Material to process:

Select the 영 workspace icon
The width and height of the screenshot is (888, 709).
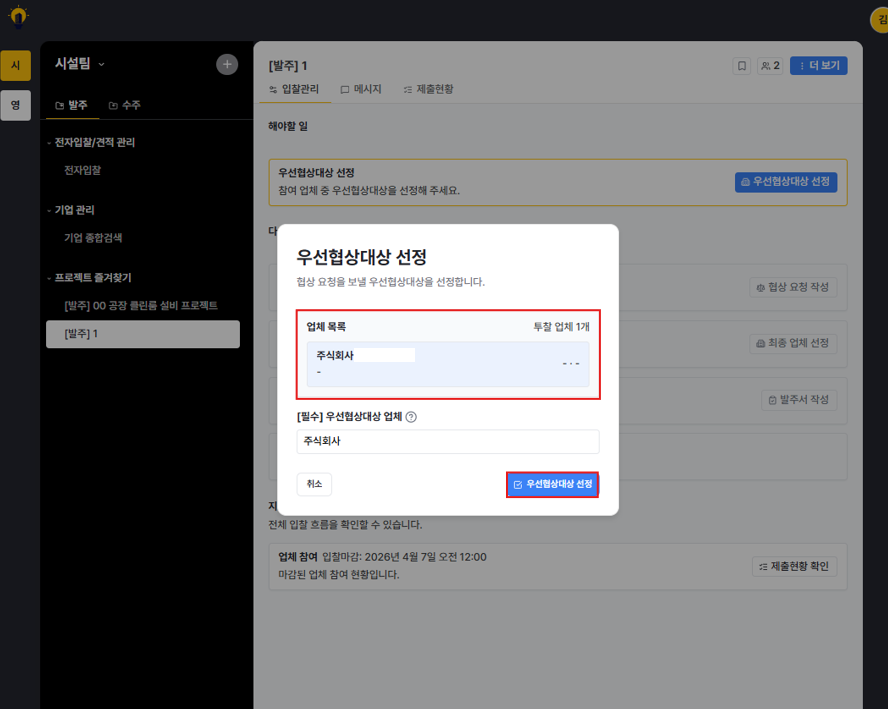tap(16, 105)
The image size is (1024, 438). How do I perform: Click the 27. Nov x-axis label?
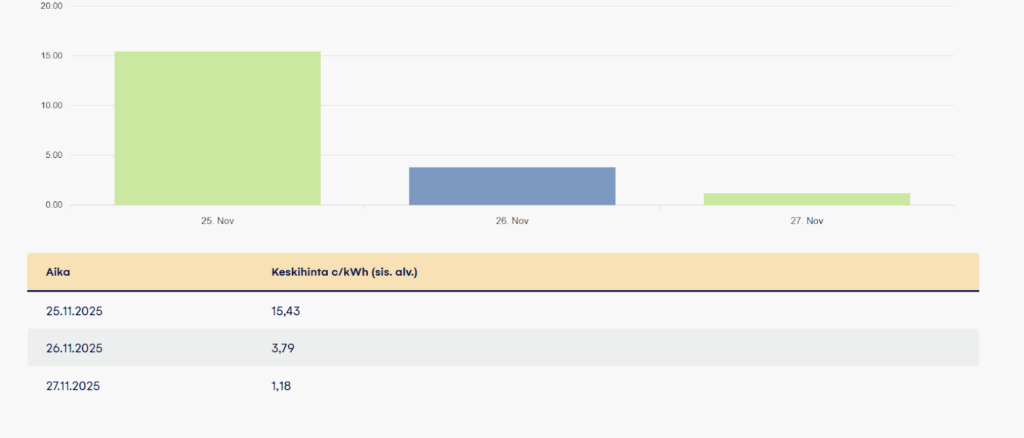tap(806, 220)
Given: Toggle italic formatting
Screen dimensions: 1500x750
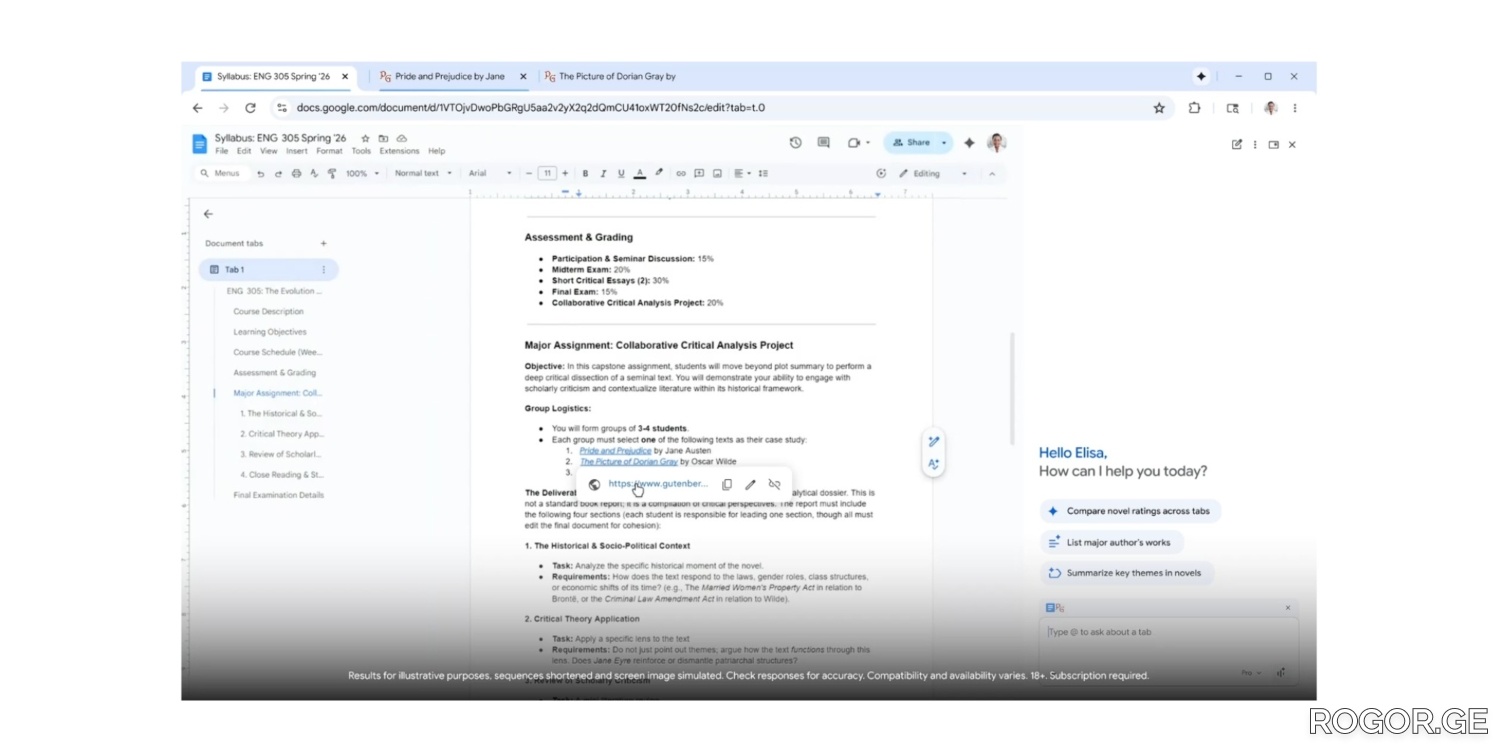Looking at the screenshot, I should pyautogui.click(x=603, y=174).

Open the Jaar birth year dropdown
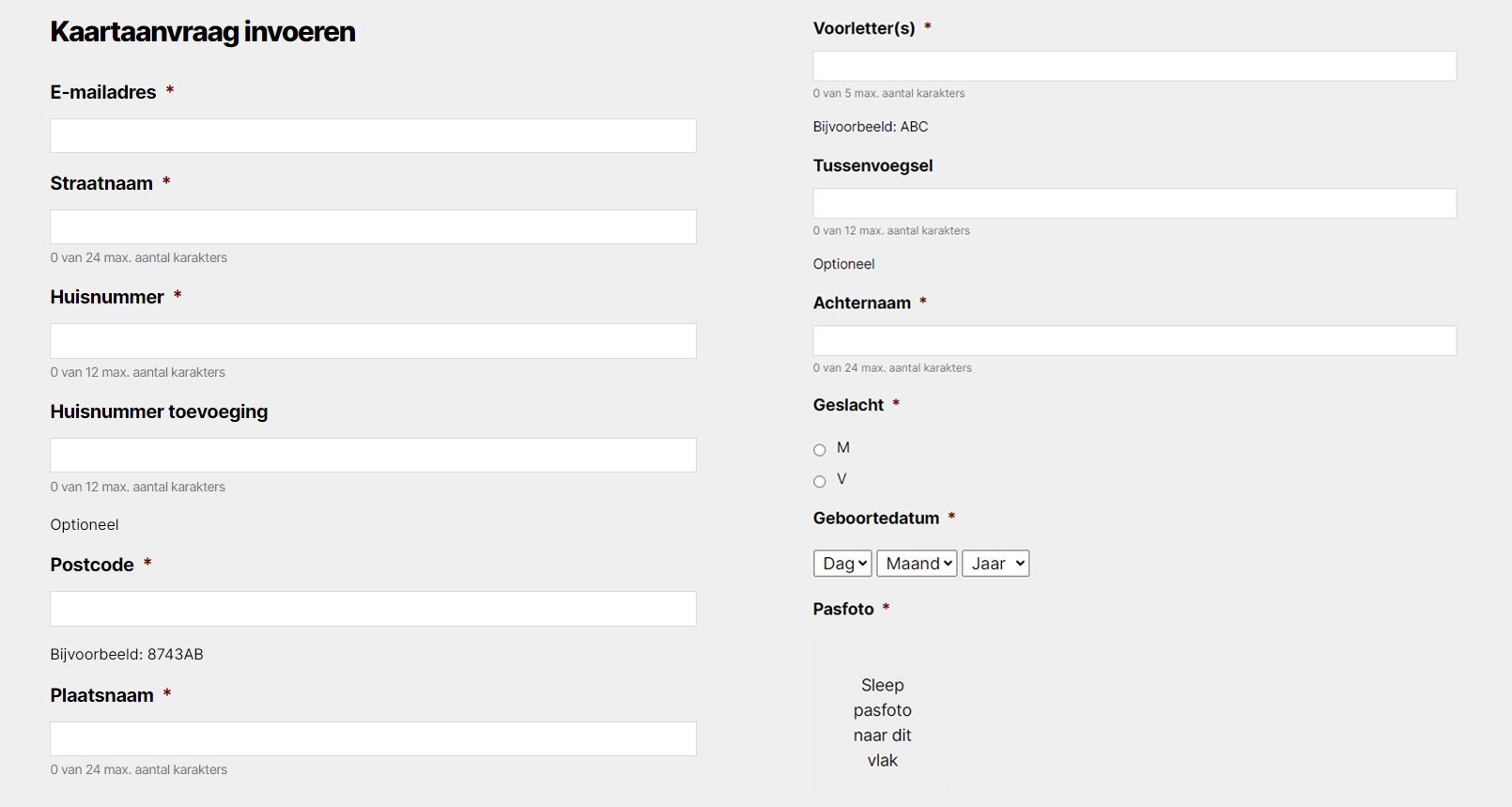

What needs to be done: I need the entries printed exactly, with each picture left out.

Output below:
Select the 영 workspace icon
The width and height of the screenshot is (888, 709).
tap(16, 105)
The image size is (1024, 438). How do I perform: Click the 27. Nov x-axis label?
tap(806, 220)
Given: Toggle italic formatting
Screen dimensions: 1500x750
Looking at the screenshot, I should pyautogui.click(x=603, y=174).

Open the Jaar birth year dropdown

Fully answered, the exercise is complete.